AKRON-Goodyear and Cooper Tire & Rubber Co. reported record net income and sales for the year ended Dec. 31, while TBC Corp. said its year-end net income and sales results dipped below 1993 levels. All three companies recently released their fourth-quarter and year-end results.
Surging tire sales and Goodyear's prospering oil pipeline system helped offset the negative effects of escalating raw materials and labor costs, contributing significantly to the tire maker's record sales and earnings for 1994.
Goodyear ended the year with a 5.5-percent increase in sales to $12.3 billion, compared with 1993, as net income climbed 46.2 percent to $567 million from $387.8 million in 1993.
Goodyear boosted annual tire unit sales 7.1 percent over 1993, netting records in both the original equipment and replacement markets.
However, competitive pricing and increased raw material prices and labor costs caused the cost of goods sold as a percent of sales to increase to 75.5 percent in 1994 from 74.8 percent.
For the fourth quarter, worldwide sales rose 10.1 percent to $3.2 billion compared with the year-ago period, as net income jumped 20.6 percent to $136.5 million.
Goodyear's tires segment netted a record $1 billion in operating income for the year as sales climbed 5.5 percent to $10.5 billion compared with the previous year.
However, for the fourth quarter, the segment's operating income dropped 6.6 percent to $229.6 million, due to escalating raw material and labor costs and reduced interest income from time deposits held by the company in Brazil, officials said.
Despite Goodyear's report of record sales and earnings on Feb. 8, the company's share price fell $1, closing the day at 357/8.

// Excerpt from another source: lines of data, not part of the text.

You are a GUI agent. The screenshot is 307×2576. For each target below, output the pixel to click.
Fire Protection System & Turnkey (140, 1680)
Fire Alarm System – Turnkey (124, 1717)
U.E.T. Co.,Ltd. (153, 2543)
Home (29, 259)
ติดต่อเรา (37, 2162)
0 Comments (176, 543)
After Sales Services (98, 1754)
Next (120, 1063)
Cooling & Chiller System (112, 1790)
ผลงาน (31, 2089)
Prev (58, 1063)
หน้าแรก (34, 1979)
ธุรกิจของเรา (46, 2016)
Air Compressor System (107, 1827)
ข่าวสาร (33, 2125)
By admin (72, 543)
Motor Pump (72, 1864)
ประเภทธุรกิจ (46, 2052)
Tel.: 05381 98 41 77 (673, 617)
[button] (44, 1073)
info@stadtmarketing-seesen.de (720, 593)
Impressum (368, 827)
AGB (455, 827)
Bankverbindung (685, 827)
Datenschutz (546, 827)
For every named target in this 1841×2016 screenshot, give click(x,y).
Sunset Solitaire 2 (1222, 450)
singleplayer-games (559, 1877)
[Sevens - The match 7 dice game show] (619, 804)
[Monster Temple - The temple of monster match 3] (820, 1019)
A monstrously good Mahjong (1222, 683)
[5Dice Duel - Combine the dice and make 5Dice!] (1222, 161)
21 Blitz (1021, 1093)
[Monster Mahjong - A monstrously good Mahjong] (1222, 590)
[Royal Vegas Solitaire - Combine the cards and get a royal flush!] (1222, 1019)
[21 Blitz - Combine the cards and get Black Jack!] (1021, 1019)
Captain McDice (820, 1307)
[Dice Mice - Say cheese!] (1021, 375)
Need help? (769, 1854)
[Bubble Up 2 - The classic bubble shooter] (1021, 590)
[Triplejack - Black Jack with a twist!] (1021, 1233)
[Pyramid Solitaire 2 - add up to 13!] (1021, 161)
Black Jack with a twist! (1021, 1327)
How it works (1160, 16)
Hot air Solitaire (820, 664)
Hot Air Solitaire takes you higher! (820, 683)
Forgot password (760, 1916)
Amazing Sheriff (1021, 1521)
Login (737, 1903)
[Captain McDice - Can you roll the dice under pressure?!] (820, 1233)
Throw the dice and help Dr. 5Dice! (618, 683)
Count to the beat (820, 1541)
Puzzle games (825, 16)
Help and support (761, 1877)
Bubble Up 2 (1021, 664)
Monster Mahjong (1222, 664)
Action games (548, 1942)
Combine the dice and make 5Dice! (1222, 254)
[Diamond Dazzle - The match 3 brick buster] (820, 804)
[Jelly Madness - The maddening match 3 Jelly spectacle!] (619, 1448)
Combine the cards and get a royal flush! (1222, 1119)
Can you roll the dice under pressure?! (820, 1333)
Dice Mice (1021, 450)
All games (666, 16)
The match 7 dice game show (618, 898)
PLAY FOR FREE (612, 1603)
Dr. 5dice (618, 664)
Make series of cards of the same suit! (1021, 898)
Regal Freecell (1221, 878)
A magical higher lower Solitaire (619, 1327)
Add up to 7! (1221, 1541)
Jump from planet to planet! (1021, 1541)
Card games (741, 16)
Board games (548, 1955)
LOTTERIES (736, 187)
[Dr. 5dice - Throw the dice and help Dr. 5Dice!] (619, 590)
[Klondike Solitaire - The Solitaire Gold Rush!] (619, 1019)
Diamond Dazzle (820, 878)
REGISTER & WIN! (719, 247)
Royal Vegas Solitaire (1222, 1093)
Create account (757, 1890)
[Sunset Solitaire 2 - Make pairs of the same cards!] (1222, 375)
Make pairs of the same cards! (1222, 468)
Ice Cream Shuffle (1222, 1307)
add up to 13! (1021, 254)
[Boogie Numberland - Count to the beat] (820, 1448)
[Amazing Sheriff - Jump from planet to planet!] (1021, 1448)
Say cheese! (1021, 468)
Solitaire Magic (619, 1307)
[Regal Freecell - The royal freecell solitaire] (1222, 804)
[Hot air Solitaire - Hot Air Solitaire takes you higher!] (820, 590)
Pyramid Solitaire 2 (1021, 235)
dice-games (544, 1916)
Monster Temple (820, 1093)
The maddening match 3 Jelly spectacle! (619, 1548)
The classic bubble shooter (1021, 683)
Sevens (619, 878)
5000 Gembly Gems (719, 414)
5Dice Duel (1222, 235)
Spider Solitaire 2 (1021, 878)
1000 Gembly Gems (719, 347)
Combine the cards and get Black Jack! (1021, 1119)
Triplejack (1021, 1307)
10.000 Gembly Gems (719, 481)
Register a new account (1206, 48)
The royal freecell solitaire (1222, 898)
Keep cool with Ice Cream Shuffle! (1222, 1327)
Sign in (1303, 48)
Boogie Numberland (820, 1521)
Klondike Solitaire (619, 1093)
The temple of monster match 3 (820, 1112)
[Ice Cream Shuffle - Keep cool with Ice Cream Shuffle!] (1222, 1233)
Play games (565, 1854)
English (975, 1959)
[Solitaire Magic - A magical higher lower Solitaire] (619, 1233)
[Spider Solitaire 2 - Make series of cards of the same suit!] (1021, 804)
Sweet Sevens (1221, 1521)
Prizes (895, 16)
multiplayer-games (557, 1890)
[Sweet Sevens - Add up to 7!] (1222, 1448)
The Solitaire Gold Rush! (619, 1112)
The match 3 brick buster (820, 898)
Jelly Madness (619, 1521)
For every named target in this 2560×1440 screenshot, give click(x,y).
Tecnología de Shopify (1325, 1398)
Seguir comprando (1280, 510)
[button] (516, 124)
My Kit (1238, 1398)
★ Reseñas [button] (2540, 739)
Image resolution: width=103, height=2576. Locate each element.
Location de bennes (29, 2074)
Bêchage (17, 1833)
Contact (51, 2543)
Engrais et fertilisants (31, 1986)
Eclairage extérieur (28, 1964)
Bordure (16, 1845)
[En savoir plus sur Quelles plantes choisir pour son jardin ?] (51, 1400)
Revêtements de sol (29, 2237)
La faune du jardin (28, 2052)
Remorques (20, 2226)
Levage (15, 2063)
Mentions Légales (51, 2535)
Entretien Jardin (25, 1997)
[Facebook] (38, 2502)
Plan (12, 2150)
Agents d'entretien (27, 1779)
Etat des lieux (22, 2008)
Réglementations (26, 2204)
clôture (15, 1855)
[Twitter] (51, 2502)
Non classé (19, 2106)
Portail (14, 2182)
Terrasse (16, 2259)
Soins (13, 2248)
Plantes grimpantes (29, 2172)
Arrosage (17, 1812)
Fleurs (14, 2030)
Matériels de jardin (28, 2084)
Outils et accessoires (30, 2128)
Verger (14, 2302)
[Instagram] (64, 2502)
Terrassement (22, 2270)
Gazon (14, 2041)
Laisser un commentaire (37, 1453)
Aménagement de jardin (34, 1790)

Cooper Chairman and CEO Patrick W. Rooney credited strong markets and employee performance with the record net income and sales figures the company posted in 1994.
The Findlay, Ohio-based tire maker boosted year-end net income to a record $128.5 million, up 25.7 percent over 1993.
Net sales reached a record $1.4 billion for the year, up 17.7 percent over the prior year sales of $1.2 billion, the company said.
Cooper also reported a decline in capital expenditures during 1994 to $78.4 million from $117.2 million in 1993. But Mr. Rooney attributed this to a matter of project timing.
``We are continuing to invest all the necessary funds for expansions and technology to keep us in a leading position in our industry,'' he said.
For the fourth quarter, Cooper's sales grew 22.5 percent to $361.3 million vs. $294.9 million in the comparable 1993 period. Net income during the quarter jumped 40.5 percent to $39.1 million from $27.8 million in 1993.
Despite strong fourth-quarter earnings, TBC reported its 1994 net income and sales figures were down from a year ago.
For the year, TBC's net income totaled $19.5 million compared with $21.4 million in 1993. Net sales for the same period dipped nearly 3 percent to $551.9 million from $568.7 million a year ago.
Net income for the fourth quarter increased 6.1 percent to $5.2 million vs. $4.9 million during the comparable 1993 period. Fourth quarter net sales dropped 1.5 percent to $127.7 million from $129.6 million a year ago, the company reported.